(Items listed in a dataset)
-- Opening Marker --
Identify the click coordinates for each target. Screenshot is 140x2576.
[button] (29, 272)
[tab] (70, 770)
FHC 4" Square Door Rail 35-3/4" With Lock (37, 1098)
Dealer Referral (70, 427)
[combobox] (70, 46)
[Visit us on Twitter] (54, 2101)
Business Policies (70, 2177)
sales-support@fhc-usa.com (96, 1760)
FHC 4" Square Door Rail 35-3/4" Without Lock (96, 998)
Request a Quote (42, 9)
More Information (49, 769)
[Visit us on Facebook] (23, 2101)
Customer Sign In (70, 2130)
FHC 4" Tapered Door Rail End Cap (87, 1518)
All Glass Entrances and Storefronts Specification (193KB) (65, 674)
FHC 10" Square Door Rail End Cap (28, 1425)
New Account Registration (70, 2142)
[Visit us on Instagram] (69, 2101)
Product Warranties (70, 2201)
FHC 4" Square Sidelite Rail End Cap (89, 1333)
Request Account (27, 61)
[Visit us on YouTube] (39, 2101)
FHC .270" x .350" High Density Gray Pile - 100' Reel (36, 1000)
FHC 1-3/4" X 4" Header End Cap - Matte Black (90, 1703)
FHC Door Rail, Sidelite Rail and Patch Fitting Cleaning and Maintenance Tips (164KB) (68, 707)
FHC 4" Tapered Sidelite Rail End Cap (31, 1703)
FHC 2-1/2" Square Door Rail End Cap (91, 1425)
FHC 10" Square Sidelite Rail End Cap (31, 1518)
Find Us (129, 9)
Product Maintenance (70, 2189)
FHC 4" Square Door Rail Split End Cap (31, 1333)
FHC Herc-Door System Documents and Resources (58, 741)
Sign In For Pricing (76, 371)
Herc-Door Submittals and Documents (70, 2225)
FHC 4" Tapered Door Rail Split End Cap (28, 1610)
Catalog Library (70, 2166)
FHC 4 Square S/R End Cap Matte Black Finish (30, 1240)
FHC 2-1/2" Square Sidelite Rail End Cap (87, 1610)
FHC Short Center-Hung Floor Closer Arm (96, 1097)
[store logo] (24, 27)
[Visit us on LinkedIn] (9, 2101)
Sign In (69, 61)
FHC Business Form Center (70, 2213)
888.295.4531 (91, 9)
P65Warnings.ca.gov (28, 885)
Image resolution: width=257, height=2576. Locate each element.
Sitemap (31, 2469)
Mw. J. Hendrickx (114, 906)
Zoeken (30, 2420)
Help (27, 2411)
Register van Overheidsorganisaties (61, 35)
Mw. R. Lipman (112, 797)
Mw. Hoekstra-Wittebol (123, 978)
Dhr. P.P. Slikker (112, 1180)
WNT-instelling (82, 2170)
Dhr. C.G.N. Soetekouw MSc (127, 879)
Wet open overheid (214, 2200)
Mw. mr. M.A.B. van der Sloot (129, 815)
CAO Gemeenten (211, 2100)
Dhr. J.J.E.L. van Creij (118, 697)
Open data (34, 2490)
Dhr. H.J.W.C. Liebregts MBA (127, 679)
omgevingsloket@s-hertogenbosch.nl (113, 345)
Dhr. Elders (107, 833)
-- Closing Marker --
> **What to do**: Quote the data above from the line containing "Black (90, 1703)" to the line containing "Herc-Door Submittals and Documents (70, 2225)", inclusive, and stop.

> **Worked solution**:
FHC 1-3/4" X 4" Header End Cap - Matte Black (90, 1703)
FHC Door Rail, Sidelite Rail and Patch Fitting Cleaning and Maintenance Tips (164KB) (68, 707)
FHC 4" Tapered Sidelite Rail End Cap (31, 1703)
FHC 2-1/2" Square Door Rail End Cap (91, 1425)
FHC 10" Square Sidelite Rail End Cap (31, 1518)
Find Us (129, 9)
Product Maintenance (70, 2189)
FHC 4" Square Door Rail Split End Cap (31, 1333)
FHC Herc-Door System Documents and Resources (58, 741)
Sign In For Pricing (76, 371)
Herc-Door Submittals and Documents (70, 2225)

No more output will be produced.